He would be sitting in yet another new teacher’s class, living with yet another new foster family. There was change, adversity, and constant adjustment in every aspect of his life. He needed someone at school to notice him, to take a genuine interest in him.
John wasn’t a bad kid. But he wasn’t okay, and he needed someone to ask if he was so that all the emotions he had built up had a place to go.
John may not have had that figure at school when he was a child. But today, as a custodian at Northmont Elementary in La Mesa, Calif., he’s that person for hundreds of students every day. It’s why he was selected as the winner of the 2024 Recognizing Excellence and Classified Heroes award, formally accepting the award at a ceremony in Washington D.C. in May.
“I think that what makes this role important is I know what I needed when I was a kid, and what I wasn't getting,” John says today. “I try to remember that each day. Each one of the kids that comes across me knows that I'm going to greet them in the morning. And I think it's important that they know that we care.”
The REACH Award was created by CSEA and the United Classified School Employees, a coalition of state and national unions that together represent school support employees nationwide, to honor the individual contributions, and to recognize the essential role that all education professionals play in education. It is one of the highest honors classified employees can receive.

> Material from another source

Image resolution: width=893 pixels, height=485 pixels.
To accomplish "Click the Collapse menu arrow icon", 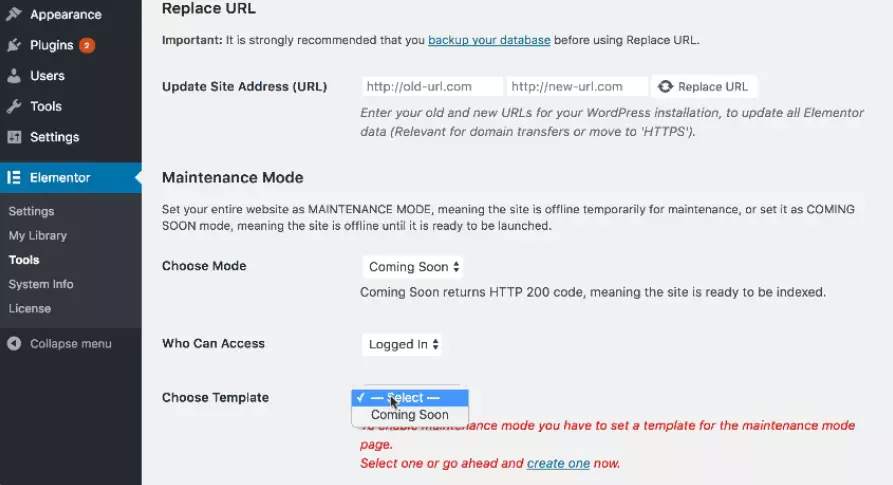I will click(14, 344).
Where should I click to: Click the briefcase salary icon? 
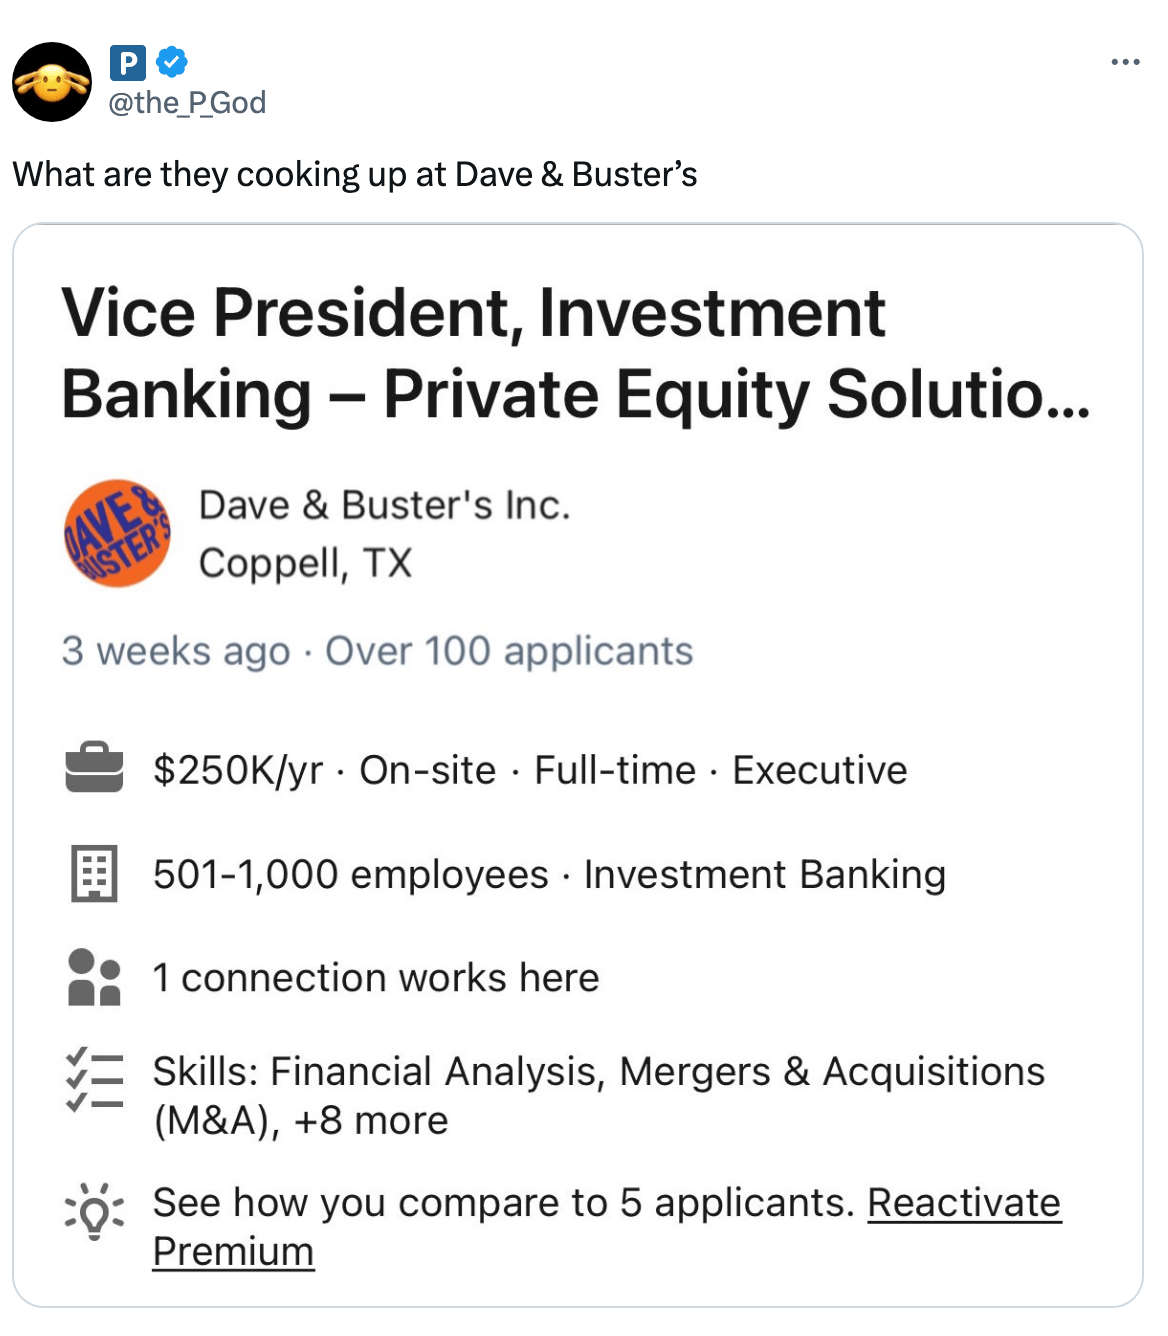[94, 768]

His job title may be custodian, but it would be an oversimplification of John’s importance to Northmont Elementary to boil his contributions down to one word.
“John uses his powerful story to touch the lives of the children at his school,” La Mesa-Spring Valley Superintendent David Feliciano said. “The fact that he knows he is called to his work and that is so much more than a job. John is proof that all of us who work in schools, regardless of position, can be educators and life changers.”
Beyond what’s written in his job description, John takes on the responsibility of being the first face children see at Northmont when they arrive at school.
“I'm the one that has that first glance that could be the make-or-break whether or not a kid has a positive day,” he said. “They look at us and how we interact with them, how we're acting, whether it's our facial expressions or just our tone. I think that being in the custodial role, it gives me the first chance to be that positive influence on that kid.”
It was the opportunity to fill that role for not just a handful of students but everyone on campus each day that told him he was in the right place. It all began out of a desire to gain experience working with children while studying to become a teacher after leaving the Navy.
“While I was going to school to become a teacher, I fell in love with being a custodian,” he said. “I felt like I was wasting my time going to school to teach because I’d already found where I was supposed to be.”
John is the first to point out that he’s not the only classified employee who goes the extra mile for their students. But there is only one John Sullivan and only one person who could create the kind of welcoming and safe atmosphere students at Northmont Elementary have.
“I just happen to be the one that got recognized this year,” he demurs. “But there's hundreds of people, thousands of people that deserve this award, that do exactly what I do on a daily basis with smiles on their faces. It's just a humbling experience to be able to represent custodians.”